About this time I noticed that the pace was beginning to tell on them, for I ceased to lose ground, and before long, in spite of feeling so bad, actually began to pull up again. I still had plenty in hand, but was so groggy that I daren’t attempt to go any faster.

How greatly they had overdone their effort—they were keen rivals and had evidently been doing their utmost to ” kill ” each other—became apparent when, to my surprise, I began to lap them. But I was nearly a mile in the rear and as there was no more than a quarter of an hour to go I felt my chances of a win were slim indeed. My hopes brightened for a moment when the leader dropped into a walk and Ray went to the front, but El Ouafi soon struggled back into a trot again. No, I just couldn’t do it ; I lapped both of them and tried my best to make up for lost time, but it was too late.

Near the end Ray also took to alternate walking and running, keeping an eye on El Ouafi all the time, while I still carried on at about eight an hour. We finished with Ray in the lead, El Ouafi a fairly close second, and me a bad third. Didn’t I just wish they would challenge me to a similar race on the open road !
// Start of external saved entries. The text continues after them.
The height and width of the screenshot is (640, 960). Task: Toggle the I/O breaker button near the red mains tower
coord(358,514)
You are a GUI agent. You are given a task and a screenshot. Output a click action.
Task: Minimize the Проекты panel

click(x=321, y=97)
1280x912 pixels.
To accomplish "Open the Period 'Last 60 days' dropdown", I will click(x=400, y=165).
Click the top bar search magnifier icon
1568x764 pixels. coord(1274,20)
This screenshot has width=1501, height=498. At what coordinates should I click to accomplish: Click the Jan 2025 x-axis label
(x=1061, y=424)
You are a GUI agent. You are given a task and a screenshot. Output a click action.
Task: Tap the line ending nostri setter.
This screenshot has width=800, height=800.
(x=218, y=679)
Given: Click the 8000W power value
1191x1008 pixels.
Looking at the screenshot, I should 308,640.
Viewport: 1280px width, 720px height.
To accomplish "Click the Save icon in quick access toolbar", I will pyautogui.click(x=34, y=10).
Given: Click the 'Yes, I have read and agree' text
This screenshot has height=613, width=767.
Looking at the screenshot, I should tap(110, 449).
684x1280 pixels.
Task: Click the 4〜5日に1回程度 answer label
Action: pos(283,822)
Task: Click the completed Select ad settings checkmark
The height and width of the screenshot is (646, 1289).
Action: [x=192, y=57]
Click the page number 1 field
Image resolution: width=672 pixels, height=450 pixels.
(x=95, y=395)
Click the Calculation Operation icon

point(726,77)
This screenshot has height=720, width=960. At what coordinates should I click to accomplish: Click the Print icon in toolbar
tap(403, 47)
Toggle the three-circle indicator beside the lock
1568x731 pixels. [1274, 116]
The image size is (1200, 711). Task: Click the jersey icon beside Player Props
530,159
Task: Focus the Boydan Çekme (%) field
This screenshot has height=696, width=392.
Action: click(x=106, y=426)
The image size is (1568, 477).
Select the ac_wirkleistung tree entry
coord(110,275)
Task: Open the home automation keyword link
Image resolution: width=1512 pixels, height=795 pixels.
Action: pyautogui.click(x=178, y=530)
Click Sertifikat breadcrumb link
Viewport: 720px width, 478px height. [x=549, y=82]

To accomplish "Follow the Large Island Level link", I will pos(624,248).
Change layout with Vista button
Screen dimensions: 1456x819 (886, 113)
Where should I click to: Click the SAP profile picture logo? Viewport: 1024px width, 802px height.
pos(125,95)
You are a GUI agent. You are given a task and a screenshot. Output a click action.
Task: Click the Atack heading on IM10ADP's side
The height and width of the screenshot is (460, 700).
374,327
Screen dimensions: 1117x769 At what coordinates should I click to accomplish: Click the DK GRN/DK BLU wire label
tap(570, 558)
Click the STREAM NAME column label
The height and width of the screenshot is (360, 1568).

I gathered afterwards that both men suffered from bad blisters, which largely spoilt their running, though I felt sure that had they not kept up such a hot pace for three-quarters of the journey their troubles would have been less severe. I had no foot or leg troubles at all, but no sooner did we stop than my stomach vented its displeasure and my lunch at the same time.


Once more I had had the lesson rubbed in—run your own race regardless of all others. Commonsense should have started me off at about 9¼  an hour and after a mile or so. when thoroughly warmed up, increased it to 9¾, taking no account of whether the others followed or left me. Ten miles per hour was my maximum racing speed ; if I wanted to exceed that it meant altering my natural stride, and any change of that would take it out of me unduly, unless it were for a very short period.

Remember, too—and this is where so many go wrong – it is a mistake in these races to start off with the pace you intend to rely on ; you should always begin a trifle below and work up quite gradually to your reasonable maximum.

There can be no doubt that had I acted more wisely I should have made a better job of this run ; even the giddiness of continual circling would probably have been somewhat mitigated, or at any rate postponed, for I should not have developed the ten miles per hour gait till later. So next time you go for a marathon remember these mistakes of mine and see they don’t spoil your chances.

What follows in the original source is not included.